(Items listed in a dataset)
**********
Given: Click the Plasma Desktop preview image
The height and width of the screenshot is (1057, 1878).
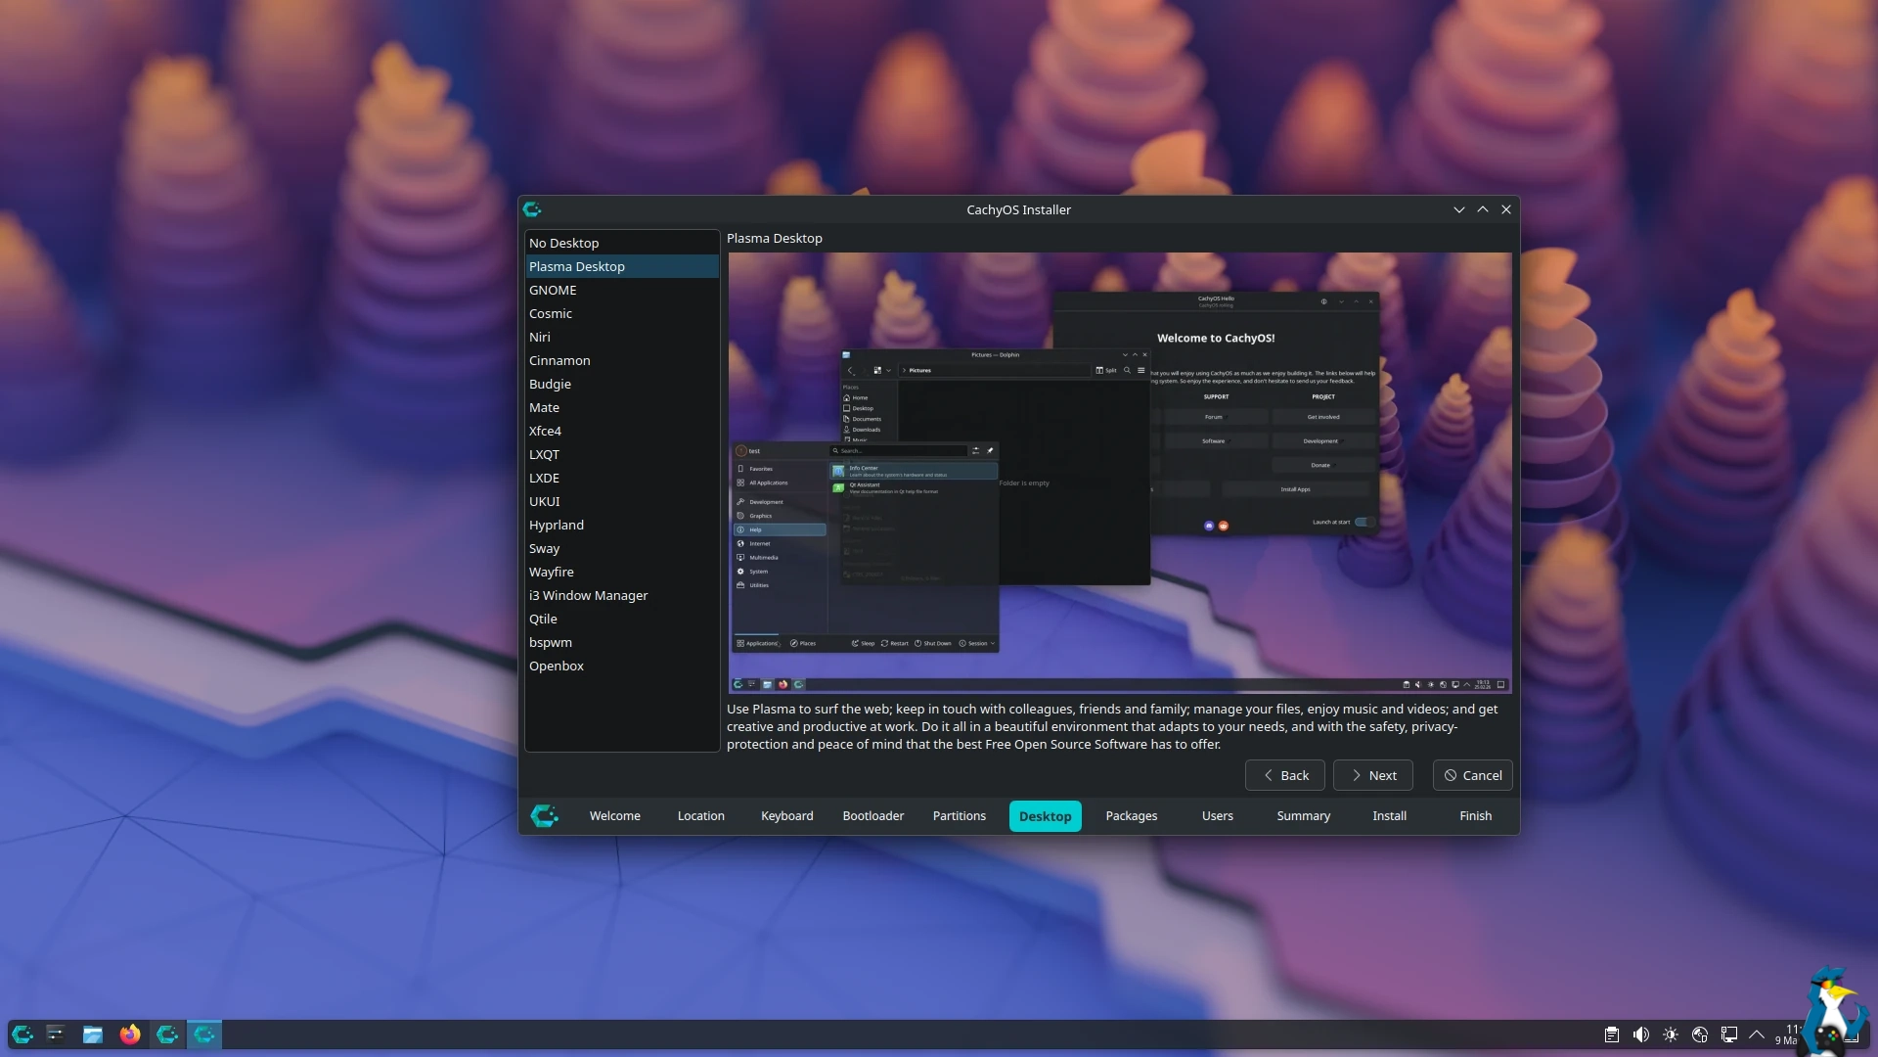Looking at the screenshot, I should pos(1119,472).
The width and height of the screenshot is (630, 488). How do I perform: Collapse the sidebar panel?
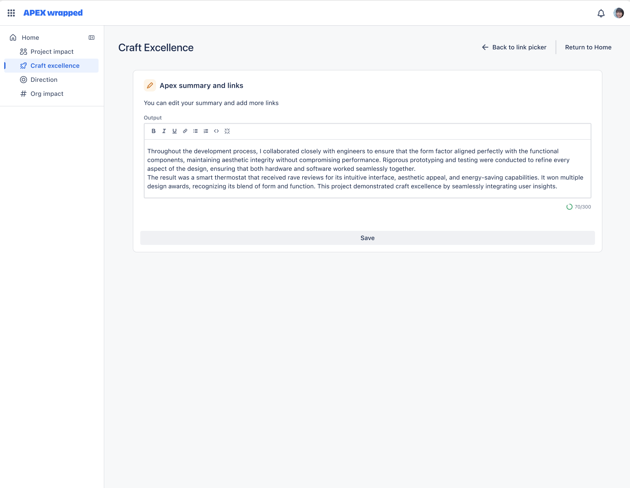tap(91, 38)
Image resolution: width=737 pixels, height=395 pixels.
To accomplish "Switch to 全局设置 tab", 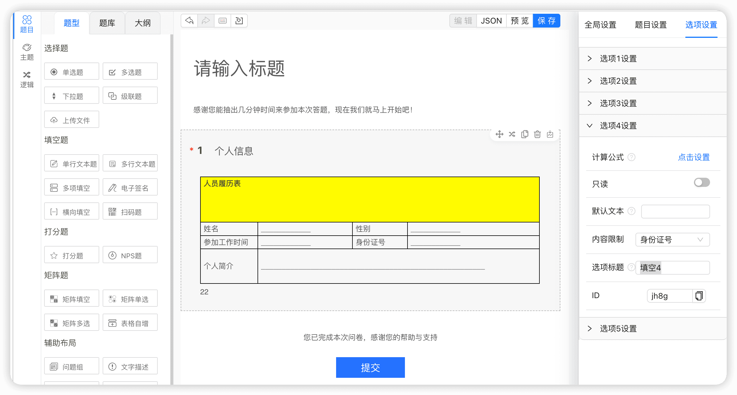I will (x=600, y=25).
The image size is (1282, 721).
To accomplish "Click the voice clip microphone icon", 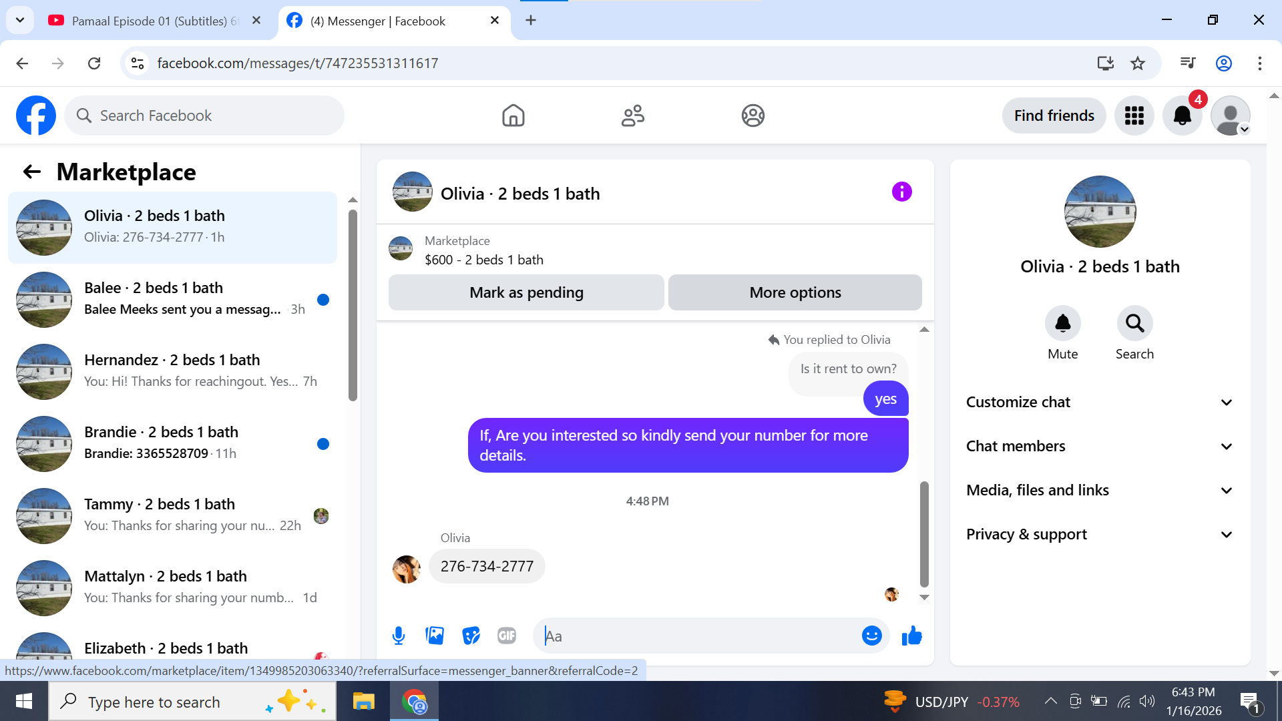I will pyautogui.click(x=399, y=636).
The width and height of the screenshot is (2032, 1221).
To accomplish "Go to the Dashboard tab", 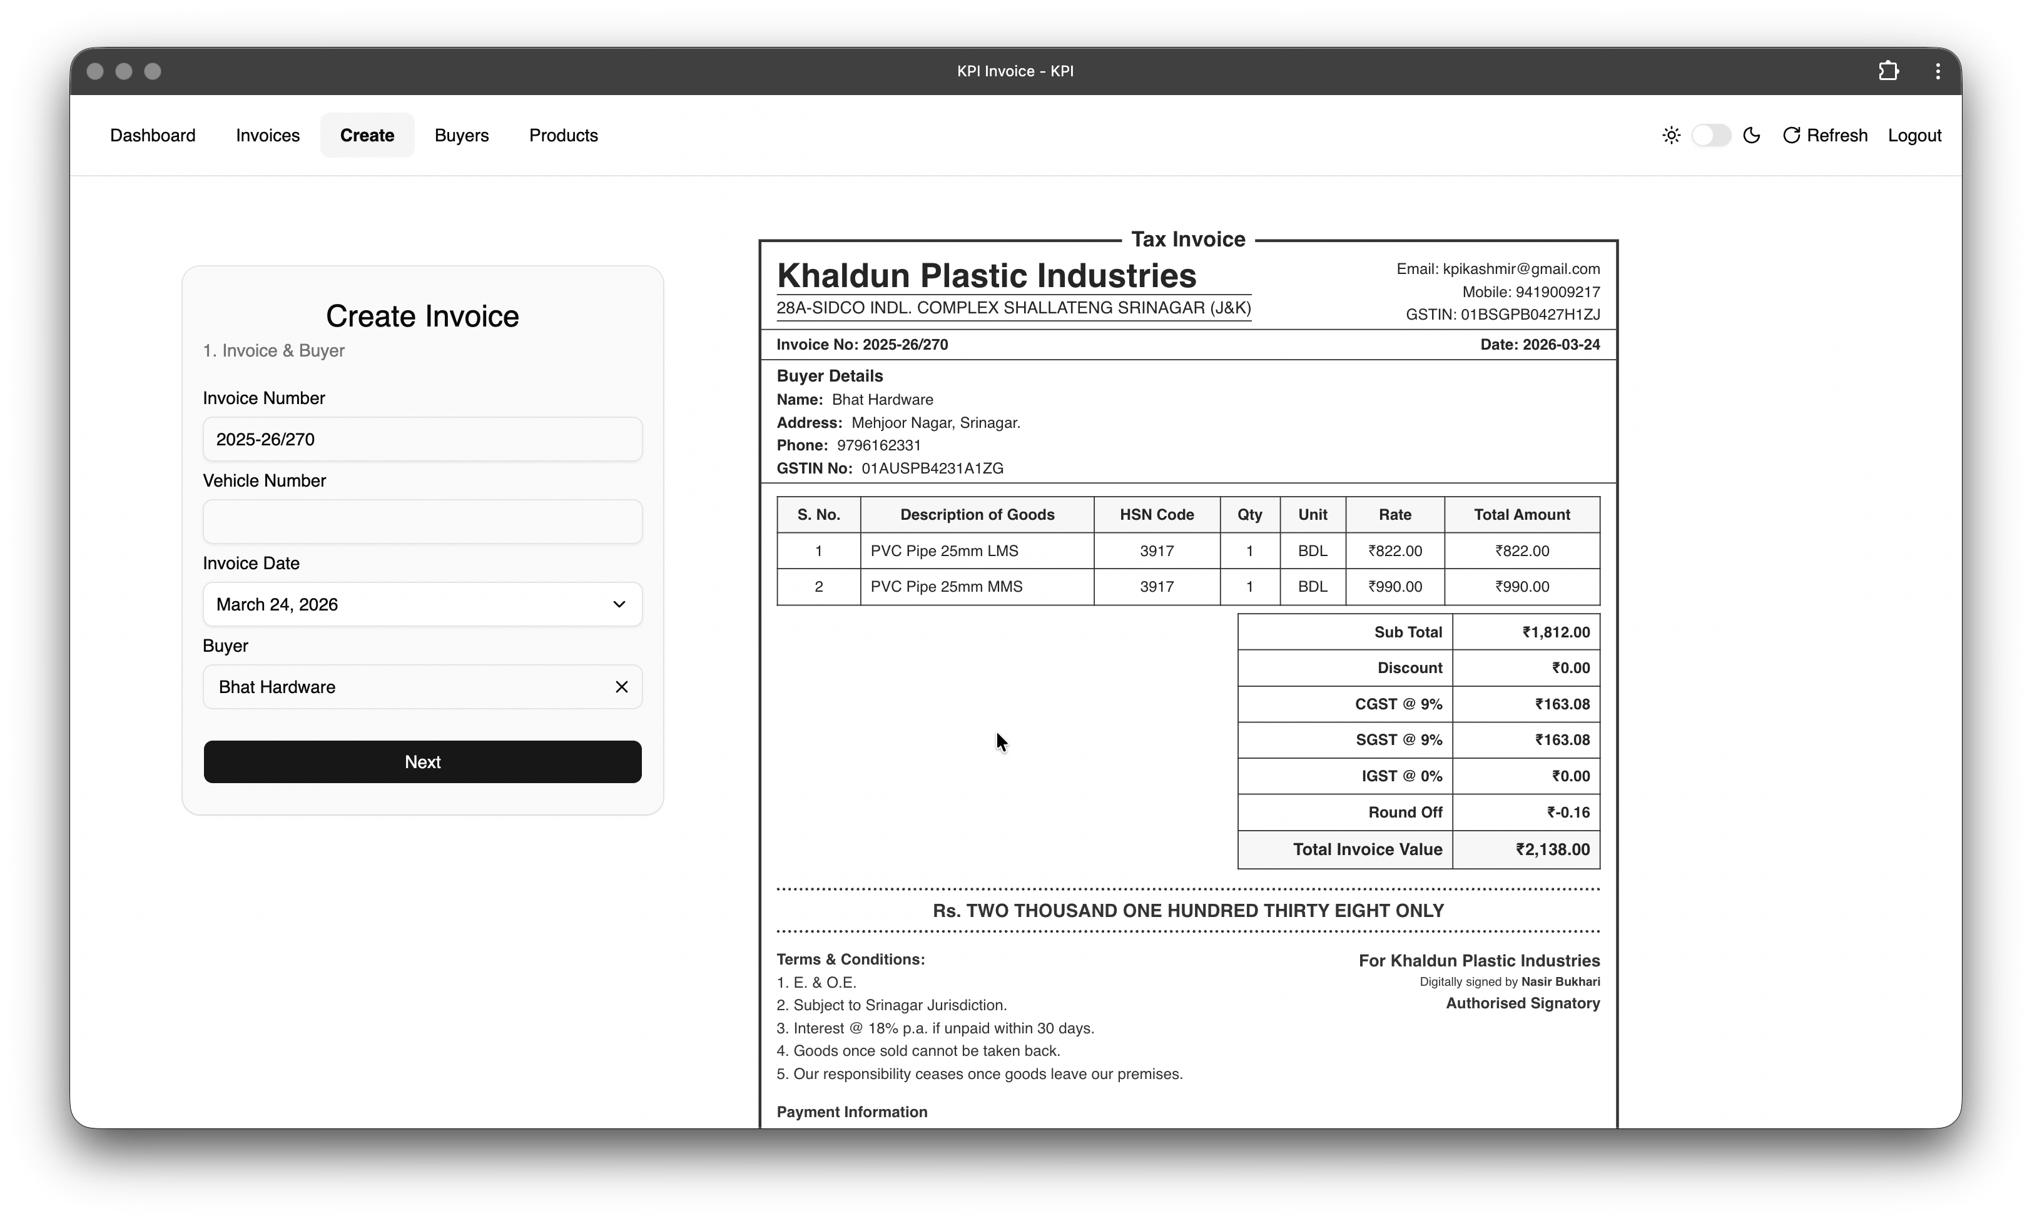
**********
Leaving out every picture, transcribe exactly the lines from the line that contains "The width and height of the screenshot is (2032, 1221)." through the final line of the entries above.

The width and height of the screenshot is (2032, 1221).
To accomplish "Go to the Dashboard tab", 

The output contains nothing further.